*GIVEN TASK*:
Quote the entries starting at the line that contains "This screenshot has height=461, width=381." and ending at the line that contains "I will 208,76.", reproducing only those lines exactly.

*DATA FOR PROCESSING*:
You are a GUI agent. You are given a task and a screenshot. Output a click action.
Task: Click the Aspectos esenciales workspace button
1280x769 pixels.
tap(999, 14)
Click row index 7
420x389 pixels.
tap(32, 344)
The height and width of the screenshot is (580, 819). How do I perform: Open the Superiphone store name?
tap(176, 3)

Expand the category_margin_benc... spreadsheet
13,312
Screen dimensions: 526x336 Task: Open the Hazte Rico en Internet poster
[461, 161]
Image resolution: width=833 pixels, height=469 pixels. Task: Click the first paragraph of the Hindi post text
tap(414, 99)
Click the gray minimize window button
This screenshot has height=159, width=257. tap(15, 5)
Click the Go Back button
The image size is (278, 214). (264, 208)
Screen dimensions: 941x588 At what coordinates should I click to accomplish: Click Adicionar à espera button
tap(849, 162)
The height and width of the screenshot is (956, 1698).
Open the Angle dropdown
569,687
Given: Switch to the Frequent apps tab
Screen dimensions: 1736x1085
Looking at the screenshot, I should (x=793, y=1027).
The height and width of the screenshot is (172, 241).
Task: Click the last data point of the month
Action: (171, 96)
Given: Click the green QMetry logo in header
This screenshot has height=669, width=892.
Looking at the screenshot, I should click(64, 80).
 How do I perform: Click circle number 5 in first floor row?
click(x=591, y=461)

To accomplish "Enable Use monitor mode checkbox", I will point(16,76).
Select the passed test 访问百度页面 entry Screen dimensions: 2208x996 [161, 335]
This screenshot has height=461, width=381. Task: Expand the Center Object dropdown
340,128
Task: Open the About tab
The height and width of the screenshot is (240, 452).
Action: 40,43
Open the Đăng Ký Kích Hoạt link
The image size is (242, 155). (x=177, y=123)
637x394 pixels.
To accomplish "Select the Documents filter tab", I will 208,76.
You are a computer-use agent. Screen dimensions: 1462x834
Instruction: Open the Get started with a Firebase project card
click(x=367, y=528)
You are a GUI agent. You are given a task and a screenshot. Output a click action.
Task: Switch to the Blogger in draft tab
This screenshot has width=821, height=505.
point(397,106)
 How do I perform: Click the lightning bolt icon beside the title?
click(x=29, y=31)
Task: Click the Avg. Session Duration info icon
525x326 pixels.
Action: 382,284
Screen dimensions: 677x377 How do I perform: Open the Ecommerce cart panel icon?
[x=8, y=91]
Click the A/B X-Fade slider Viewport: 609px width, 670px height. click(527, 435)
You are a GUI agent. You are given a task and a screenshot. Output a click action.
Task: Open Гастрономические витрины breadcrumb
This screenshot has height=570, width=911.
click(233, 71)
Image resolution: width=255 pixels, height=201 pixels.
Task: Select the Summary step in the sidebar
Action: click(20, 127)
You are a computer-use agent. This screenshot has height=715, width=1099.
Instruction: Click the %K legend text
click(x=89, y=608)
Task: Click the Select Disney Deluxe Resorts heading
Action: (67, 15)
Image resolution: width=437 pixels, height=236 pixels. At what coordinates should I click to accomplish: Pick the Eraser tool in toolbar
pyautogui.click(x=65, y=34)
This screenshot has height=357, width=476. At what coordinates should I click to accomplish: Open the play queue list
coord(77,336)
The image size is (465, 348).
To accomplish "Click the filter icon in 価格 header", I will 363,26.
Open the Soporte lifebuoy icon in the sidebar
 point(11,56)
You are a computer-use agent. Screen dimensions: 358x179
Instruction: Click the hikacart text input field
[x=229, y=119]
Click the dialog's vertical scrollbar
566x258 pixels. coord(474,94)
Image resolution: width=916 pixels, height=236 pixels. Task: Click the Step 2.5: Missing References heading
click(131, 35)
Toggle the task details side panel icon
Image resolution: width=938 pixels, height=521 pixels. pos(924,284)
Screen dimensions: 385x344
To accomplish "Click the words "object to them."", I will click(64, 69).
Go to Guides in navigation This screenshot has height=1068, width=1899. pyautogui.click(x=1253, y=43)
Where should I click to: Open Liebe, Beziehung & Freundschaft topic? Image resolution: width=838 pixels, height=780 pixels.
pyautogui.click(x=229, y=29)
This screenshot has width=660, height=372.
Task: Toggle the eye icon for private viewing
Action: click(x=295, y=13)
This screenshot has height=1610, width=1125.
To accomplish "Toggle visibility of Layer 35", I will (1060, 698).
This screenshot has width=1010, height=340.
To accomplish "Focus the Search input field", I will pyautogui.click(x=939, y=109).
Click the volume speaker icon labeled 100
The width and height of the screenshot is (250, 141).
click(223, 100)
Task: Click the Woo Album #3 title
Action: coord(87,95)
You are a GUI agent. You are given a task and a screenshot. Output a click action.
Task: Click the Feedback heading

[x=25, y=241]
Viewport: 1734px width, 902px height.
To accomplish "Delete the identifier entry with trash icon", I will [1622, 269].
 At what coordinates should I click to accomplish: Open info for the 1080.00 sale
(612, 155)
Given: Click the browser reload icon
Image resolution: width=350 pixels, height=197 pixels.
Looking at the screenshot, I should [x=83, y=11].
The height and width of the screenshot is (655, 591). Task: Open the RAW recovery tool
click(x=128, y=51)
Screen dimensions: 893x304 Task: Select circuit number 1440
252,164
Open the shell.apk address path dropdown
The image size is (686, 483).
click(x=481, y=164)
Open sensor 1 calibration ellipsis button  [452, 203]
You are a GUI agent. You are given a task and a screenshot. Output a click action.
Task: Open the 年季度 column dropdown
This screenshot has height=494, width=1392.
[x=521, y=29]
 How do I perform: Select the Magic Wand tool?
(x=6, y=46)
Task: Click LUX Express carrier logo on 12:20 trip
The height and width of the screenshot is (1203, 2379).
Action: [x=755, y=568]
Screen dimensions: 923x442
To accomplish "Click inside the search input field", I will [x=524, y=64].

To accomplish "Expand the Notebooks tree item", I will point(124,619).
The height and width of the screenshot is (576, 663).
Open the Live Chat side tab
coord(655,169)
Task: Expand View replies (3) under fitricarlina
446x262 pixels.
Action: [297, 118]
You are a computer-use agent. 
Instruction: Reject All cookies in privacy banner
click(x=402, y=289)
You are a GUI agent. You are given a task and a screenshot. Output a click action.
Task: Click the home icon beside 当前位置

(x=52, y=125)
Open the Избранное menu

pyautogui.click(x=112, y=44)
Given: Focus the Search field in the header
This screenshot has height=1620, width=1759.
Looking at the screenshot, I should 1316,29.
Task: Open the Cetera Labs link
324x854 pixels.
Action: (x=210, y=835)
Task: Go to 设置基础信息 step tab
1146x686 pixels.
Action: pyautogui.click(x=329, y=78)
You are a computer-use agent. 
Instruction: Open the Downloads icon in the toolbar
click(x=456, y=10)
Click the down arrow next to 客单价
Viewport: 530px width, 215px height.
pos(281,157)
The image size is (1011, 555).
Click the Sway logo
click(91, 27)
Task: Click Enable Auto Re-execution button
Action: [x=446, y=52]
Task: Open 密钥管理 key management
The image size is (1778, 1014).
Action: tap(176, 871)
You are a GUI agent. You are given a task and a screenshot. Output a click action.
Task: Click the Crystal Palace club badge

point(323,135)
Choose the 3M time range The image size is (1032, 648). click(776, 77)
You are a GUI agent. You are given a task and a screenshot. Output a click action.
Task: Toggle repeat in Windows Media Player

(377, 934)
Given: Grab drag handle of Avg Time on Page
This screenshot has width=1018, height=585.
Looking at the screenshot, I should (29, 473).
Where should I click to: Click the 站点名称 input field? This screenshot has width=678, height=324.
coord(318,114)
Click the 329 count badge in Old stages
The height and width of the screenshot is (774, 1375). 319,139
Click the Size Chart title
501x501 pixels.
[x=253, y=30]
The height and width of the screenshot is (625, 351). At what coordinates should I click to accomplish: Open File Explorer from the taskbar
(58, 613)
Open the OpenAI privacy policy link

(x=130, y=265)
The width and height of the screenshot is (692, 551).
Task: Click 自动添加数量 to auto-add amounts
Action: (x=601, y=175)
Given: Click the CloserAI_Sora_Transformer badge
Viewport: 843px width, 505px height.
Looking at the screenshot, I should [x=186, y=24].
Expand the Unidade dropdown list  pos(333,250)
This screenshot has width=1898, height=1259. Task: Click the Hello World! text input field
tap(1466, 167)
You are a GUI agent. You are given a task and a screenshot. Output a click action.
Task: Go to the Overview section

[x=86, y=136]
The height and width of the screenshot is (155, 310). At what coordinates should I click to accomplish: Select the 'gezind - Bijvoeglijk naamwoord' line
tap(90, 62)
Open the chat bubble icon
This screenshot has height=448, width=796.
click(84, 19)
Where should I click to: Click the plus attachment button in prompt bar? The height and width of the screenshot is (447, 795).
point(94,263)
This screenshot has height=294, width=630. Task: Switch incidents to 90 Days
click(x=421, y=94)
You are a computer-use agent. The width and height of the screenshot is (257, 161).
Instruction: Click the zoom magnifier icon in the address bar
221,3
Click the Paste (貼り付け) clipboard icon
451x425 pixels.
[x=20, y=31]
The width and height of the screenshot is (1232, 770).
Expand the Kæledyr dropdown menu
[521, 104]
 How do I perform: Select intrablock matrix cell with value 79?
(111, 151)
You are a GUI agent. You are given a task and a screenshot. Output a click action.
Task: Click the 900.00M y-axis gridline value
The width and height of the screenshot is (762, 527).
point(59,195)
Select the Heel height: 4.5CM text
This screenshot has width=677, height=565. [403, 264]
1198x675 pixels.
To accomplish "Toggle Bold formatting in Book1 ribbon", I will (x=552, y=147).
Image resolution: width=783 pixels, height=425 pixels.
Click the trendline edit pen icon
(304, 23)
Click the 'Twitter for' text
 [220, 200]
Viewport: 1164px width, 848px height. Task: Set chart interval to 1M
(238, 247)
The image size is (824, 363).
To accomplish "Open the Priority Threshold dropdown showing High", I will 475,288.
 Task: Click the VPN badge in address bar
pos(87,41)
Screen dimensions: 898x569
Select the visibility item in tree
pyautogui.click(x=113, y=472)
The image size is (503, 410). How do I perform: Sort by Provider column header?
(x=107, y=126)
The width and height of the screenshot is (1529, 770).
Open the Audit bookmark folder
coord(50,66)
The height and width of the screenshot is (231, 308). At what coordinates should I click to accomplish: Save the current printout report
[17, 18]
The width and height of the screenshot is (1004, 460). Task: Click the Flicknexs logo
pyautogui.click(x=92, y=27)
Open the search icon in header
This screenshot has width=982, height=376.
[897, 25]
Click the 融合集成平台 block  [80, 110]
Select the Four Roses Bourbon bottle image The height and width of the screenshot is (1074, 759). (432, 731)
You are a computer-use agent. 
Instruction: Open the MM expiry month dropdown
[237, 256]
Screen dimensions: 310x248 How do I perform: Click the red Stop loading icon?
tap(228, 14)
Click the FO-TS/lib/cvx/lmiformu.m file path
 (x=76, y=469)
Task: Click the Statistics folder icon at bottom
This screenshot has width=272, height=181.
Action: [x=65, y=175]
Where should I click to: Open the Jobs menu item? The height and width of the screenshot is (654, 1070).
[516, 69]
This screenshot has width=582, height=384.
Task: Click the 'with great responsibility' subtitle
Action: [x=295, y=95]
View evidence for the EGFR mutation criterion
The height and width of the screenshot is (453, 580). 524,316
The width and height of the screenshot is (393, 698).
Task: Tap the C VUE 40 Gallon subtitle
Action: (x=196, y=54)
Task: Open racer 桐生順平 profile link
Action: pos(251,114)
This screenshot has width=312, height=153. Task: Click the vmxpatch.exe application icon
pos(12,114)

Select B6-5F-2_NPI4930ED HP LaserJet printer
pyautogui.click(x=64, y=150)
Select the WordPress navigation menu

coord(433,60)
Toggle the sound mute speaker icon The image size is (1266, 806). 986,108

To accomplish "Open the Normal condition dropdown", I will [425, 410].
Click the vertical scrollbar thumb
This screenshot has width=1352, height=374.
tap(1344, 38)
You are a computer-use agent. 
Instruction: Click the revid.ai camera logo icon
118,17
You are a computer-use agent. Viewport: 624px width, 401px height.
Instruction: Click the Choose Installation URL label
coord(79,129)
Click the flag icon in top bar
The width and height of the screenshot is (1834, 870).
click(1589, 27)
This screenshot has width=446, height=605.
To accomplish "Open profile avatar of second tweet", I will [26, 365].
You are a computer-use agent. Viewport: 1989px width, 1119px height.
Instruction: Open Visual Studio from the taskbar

*COMPLETED TASK*:
This screenshot has height=461, width=381. Task: Expand the Center Object dropdown
340,128
Task: Open the About tab
The height and width of the screenshot is (240, 452).
Action: 40,43
Open the Đăng Ký Kích Hoạt link
The image size is (242, 155). (x=177, y=123)
637x394 pixels.
To accomplish "Select the Documents filter tab", I will 208,76.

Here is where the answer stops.